_Work order_
Your response must be made up of each line in the data below that contains the string "computer".
╭─ Record extracts
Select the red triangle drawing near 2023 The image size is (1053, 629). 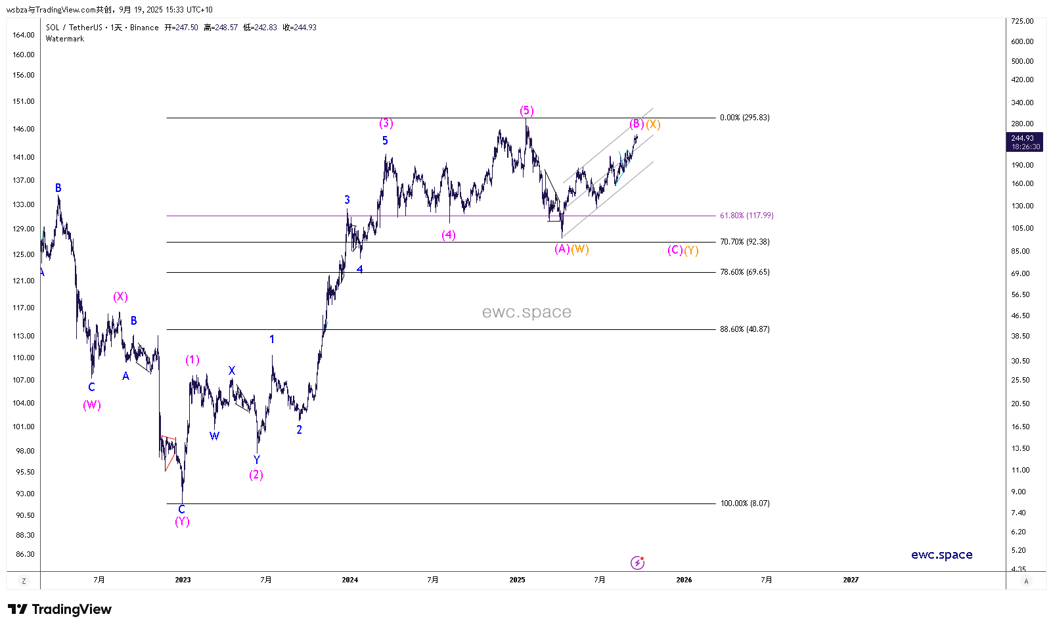169,452
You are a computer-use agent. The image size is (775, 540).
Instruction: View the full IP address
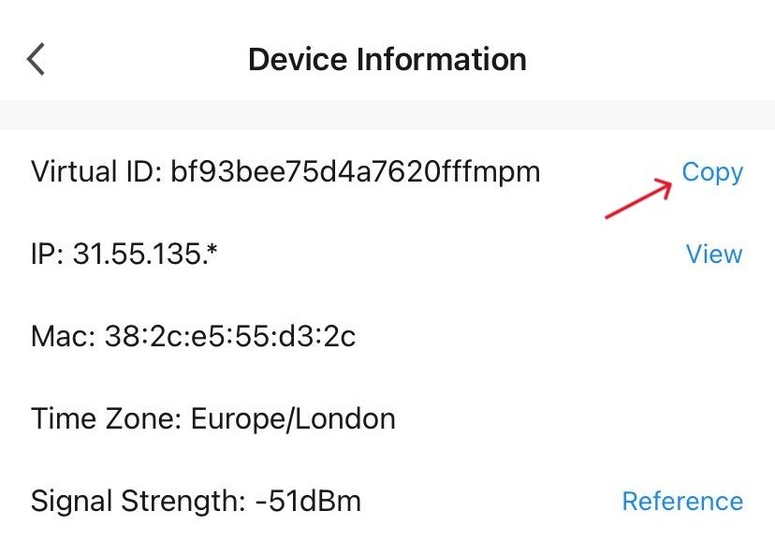point(714,254)
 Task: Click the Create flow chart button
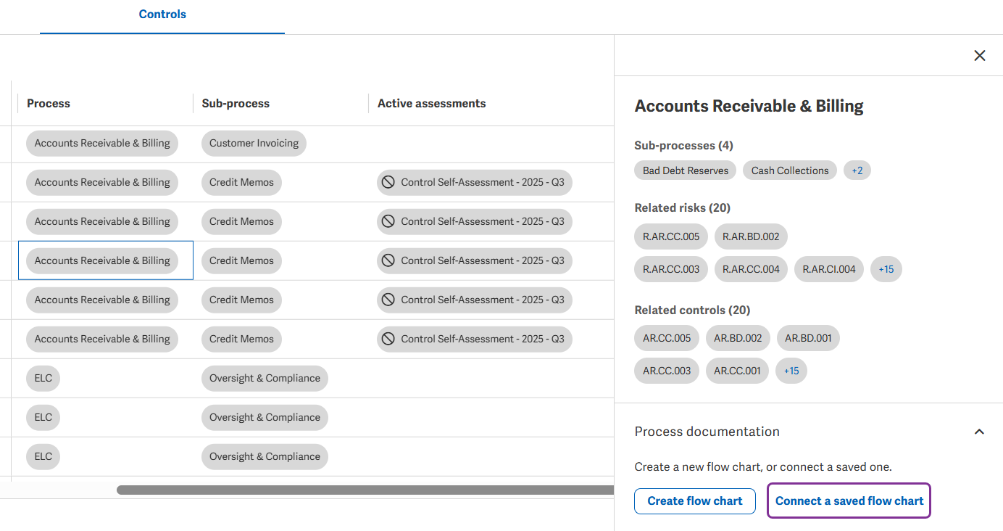click(x=695, y=501)
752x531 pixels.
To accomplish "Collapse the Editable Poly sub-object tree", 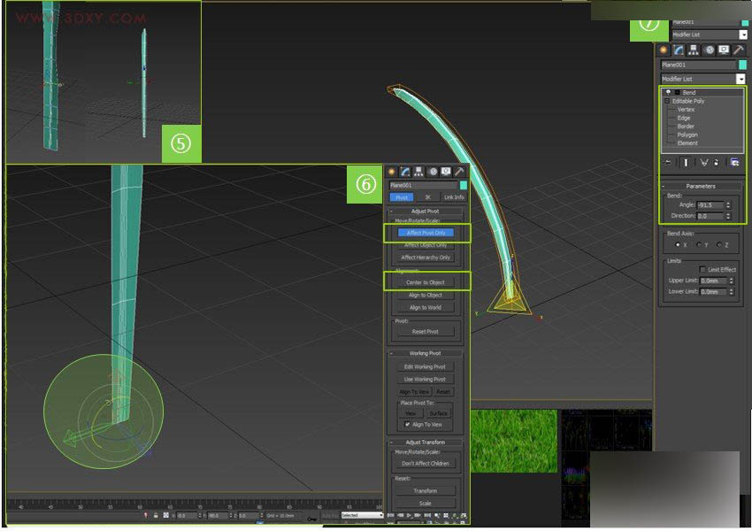I will [667, 100].
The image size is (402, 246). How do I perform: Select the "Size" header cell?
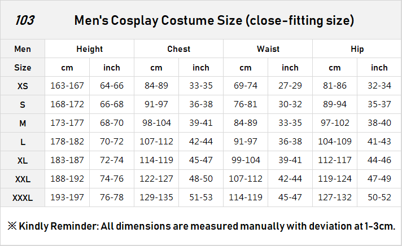23,68
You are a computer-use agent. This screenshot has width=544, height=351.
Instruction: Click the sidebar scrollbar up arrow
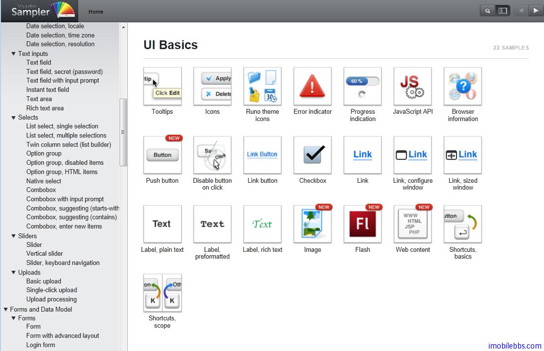pos(123,27)
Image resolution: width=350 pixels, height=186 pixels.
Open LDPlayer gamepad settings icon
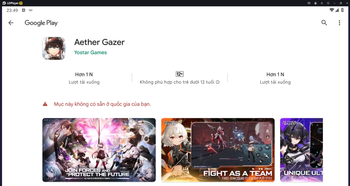pyautogui.click(x=309, y=3)
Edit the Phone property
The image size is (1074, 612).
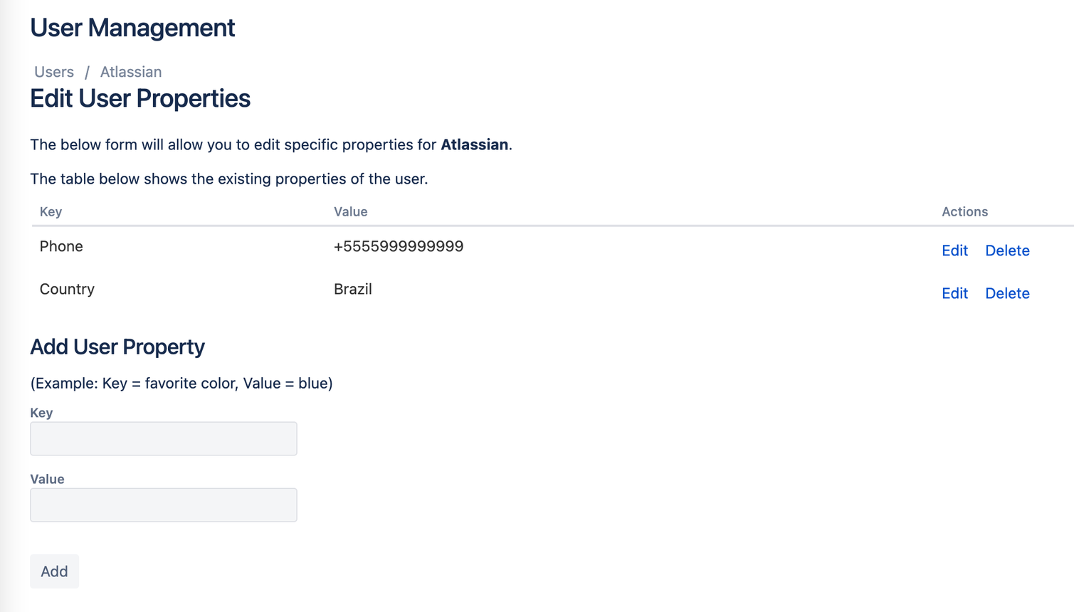click(954, 250)
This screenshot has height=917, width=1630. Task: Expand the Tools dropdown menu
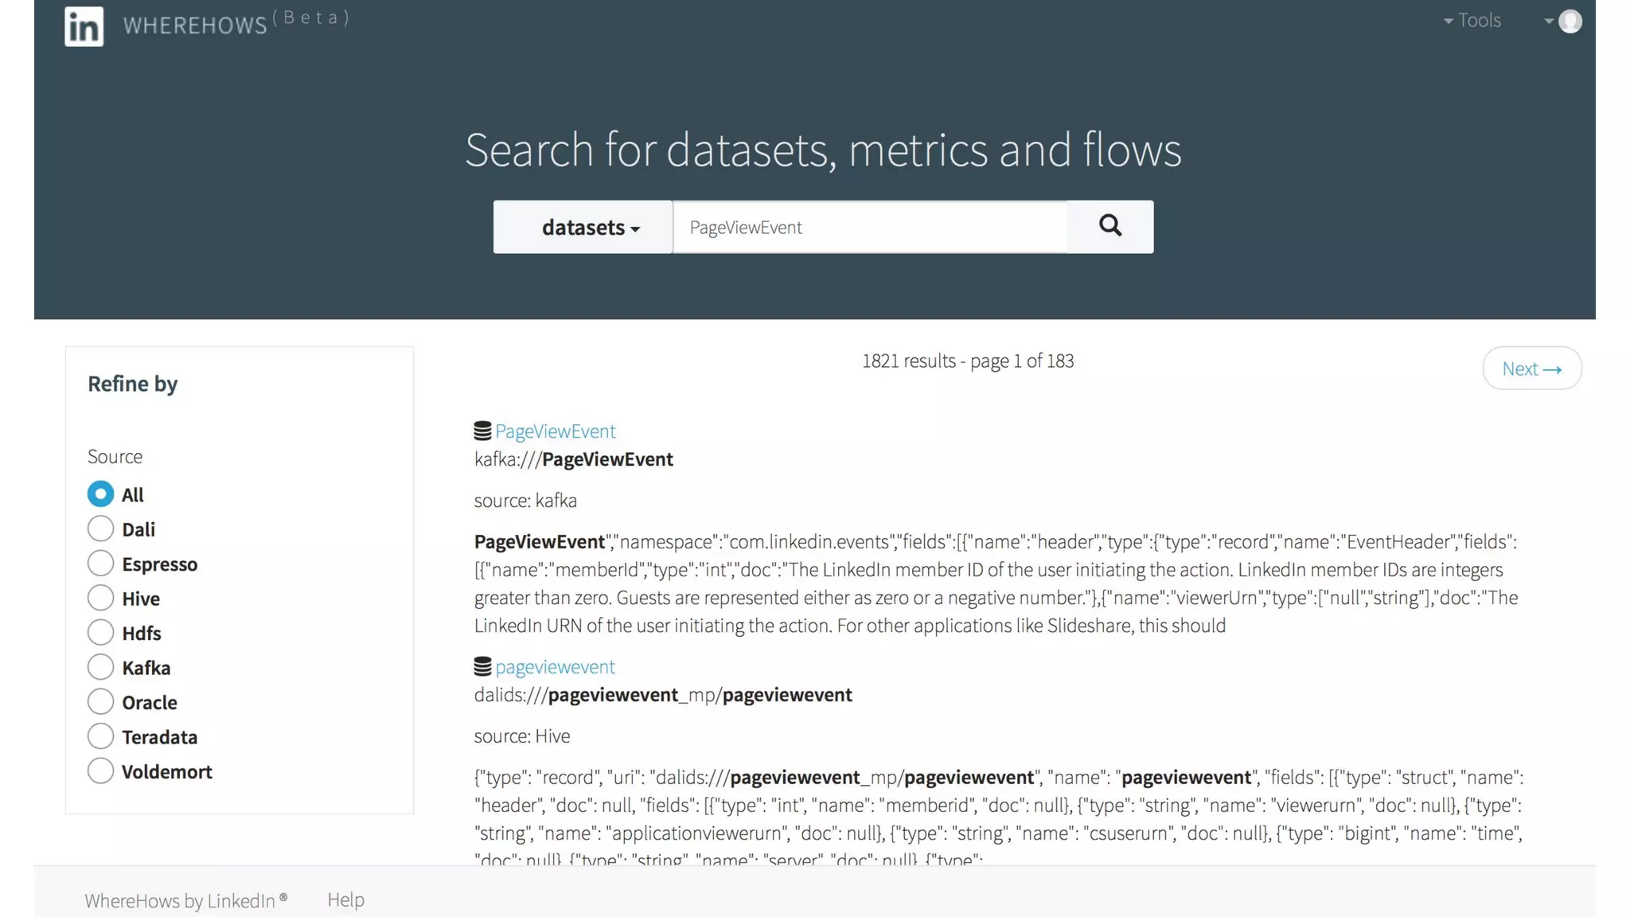[x=1472, y=21]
╰─
_Worked solution_
You are a computer-use agent. The image size is (775, 540).
You are a computer-use agent. This screenshot has width=544, height=351.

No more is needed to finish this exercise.